The whole reason that OpenAI wanted a voice like Johansson’s, as Altman is said to have told her, is to make AI more comforting. People may be more scared about AI than they are excited about it. Especially those in creative industries are finding that AI is being used to automate writing, visual art, music, and other mediums. This isn’t something unique to OpenAI — Apple recently came under fire and apologized for an advertisement that literally saw instruments being crushed into pieces and replaced with an iPad.
By using her likeness in a GPT-4o voice without her permission — whether intentionally or unintentionally — OpenAI ended up validating the discomfort associated with AI that it was desperately trying to address. Creatives, from actors and actresses to writers and photographers, are worried about being replaced by AI. The idea that OpenAI could have mimicked Johansson‘s voice for GPT-4o is exactly the kind of thing that worries and alarms people in creative industries.
“When I heard the released demo, I was shocked, angered and in disbelief that Mr. Altman would pursue a voice that sounded so eerily similar to mine that my closest friends and news outlets could not tell the difference,” Johansson wrote, explaining that she asked OpenAI to show how it developed the Sky voice. “In a time when we are all grappling with deepfakes and the protection of our own likeness, our own work, our own identities, I believe these are questions that deserve absolute clarity.”
We shouldn’t want AI to sound this human
Aside from the unsettling idea that a company could rip off an actress‘ voice after disagreeing with a deal, there are other reasons why we don’t want AI voices to sound like Sky. All of OpenAI’s GPT-4o voices, and especially Sky, sound very human-like. This is a problem, because there is a high level of trust and familiarity people have with human voices. When you talk to a voice assistant like Siri or Alexa, it’s clear that you’re talking to — for lack of a better word — a robot. After having a conversation with GPT-4o, that level of clarity won’t always be in the back of your mind.
Right now, AI models have a problem, and it’s that they confidently state their answers as fact even when they are blatantly wrong. People still end up believing AI responses as true despite the array of warnings that come along with them. As voices for AI models become more human-sounding, this problem will only get worse.
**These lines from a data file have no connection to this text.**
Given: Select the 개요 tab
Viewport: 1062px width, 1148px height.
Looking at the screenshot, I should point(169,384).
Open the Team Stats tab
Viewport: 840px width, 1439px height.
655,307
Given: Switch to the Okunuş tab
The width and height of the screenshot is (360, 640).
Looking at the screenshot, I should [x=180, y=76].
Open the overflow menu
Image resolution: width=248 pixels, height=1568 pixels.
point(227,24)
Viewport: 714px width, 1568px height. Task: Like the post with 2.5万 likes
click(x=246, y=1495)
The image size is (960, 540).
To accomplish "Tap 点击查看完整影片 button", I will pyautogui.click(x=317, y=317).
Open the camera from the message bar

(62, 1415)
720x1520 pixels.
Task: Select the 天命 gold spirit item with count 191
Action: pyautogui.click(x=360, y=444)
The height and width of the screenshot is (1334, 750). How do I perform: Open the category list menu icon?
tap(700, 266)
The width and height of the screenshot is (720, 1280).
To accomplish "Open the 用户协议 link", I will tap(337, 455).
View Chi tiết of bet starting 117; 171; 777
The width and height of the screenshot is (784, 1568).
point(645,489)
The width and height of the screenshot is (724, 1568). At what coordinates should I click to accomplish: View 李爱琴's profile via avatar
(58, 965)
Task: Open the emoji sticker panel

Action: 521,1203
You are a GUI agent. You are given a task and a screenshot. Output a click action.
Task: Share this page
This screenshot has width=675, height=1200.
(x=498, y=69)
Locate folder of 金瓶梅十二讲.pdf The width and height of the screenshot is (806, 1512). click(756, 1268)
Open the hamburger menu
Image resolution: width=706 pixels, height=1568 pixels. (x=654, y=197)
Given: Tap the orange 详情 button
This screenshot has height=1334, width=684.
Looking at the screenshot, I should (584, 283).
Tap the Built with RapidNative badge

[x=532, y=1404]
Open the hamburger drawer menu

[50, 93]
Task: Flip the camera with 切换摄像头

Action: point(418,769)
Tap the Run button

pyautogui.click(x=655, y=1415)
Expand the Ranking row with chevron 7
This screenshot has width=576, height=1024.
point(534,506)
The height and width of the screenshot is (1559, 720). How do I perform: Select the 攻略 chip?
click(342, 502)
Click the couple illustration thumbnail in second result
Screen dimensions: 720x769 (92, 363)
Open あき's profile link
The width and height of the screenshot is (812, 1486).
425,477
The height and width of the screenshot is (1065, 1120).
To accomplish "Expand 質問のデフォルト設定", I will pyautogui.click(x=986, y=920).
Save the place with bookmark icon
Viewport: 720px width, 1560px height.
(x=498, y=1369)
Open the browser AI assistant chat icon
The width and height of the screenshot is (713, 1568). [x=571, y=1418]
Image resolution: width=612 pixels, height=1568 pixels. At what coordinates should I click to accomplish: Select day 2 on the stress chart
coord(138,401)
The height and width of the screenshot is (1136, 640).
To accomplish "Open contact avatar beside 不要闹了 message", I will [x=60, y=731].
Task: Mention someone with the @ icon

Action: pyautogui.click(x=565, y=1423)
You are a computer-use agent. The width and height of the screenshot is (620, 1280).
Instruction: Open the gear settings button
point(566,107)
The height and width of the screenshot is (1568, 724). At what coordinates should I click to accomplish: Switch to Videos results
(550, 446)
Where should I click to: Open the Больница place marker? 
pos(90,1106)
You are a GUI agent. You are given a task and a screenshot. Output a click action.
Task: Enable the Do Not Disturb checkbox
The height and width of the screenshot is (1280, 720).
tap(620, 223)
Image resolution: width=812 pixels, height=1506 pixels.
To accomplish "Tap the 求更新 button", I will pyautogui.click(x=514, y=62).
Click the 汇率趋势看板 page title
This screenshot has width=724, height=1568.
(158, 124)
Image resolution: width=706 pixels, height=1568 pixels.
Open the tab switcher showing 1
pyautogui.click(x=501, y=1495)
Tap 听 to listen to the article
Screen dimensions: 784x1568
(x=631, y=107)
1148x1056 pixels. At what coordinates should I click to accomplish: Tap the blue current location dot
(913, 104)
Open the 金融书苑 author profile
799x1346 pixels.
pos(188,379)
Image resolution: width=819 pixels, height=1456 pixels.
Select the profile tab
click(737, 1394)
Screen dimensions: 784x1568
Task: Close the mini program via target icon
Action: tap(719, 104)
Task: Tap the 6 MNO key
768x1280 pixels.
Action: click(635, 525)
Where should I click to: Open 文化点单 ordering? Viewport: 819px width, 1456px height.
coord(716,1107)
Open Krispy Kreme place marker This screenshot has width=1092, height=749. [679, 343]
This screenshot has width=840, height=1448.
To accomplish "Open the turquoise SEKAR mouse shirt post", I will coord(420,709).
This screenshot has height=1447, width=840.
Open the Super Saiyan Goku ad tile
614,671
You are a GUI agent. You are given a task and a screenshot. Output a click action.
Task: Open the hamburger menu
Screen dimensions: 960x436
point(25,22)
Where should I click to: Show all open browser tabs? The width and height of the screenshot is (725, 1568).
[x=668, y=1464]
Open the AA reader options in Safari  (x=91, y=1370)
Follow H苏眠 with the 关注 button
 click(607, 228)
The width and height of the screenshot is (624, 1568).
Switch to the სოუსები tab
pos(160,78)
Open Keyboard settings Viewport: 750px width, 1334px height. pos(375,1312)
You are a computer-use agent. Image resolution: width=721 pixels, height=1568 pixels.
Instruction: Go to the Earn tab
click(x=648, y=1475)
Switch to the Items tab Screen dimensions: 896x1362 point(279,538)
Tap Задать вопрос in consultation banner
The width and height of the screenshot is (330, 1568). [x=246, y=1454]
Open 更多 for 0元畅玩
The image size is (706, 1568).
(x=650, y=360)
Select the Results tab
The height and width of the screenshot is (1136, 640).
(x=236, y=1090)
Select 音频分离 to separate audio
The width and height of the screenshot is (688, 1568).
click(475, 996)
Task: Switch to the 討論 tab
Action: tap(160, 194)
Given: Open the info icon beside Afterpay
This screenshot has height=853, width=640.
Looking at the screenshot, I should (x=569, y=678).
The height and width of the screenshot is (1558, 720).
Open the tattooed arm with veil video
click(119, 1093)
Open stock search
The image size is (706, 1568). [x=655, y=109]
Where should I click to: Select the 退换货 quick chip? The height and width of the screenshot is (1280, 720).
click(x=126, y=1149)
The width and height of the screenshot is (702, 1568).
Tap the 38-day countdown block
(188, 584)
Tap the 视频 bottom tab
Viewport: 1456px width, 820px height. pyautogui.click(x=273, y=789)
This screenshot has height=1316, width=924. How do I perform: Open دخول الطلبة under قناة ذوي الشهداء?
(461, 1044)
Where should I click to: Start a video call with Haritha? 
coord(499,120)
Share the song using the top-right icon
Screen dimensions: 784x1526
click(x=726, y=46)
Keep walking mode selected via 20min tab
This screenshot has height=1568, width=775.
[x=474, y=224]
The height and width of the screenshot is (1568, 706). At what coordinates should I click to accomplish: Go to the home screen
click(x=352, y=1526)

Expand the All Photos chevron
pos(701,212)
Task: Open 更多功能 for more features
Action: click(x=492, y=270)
It’ll be easy for the average user of an AI tool to believe what is being said thanks to the welcoming human voice it uses.
In trying to make people more comfortable with the future of AI, OpenAI ended up making it feel more dystopian. We shouldn’t want AI to sound as human as GPT-4o, and there are plenty of reasons why. It could foster an unwarranted level of trust between users and AI models, as well as put creatives like Johansson In a precarious position.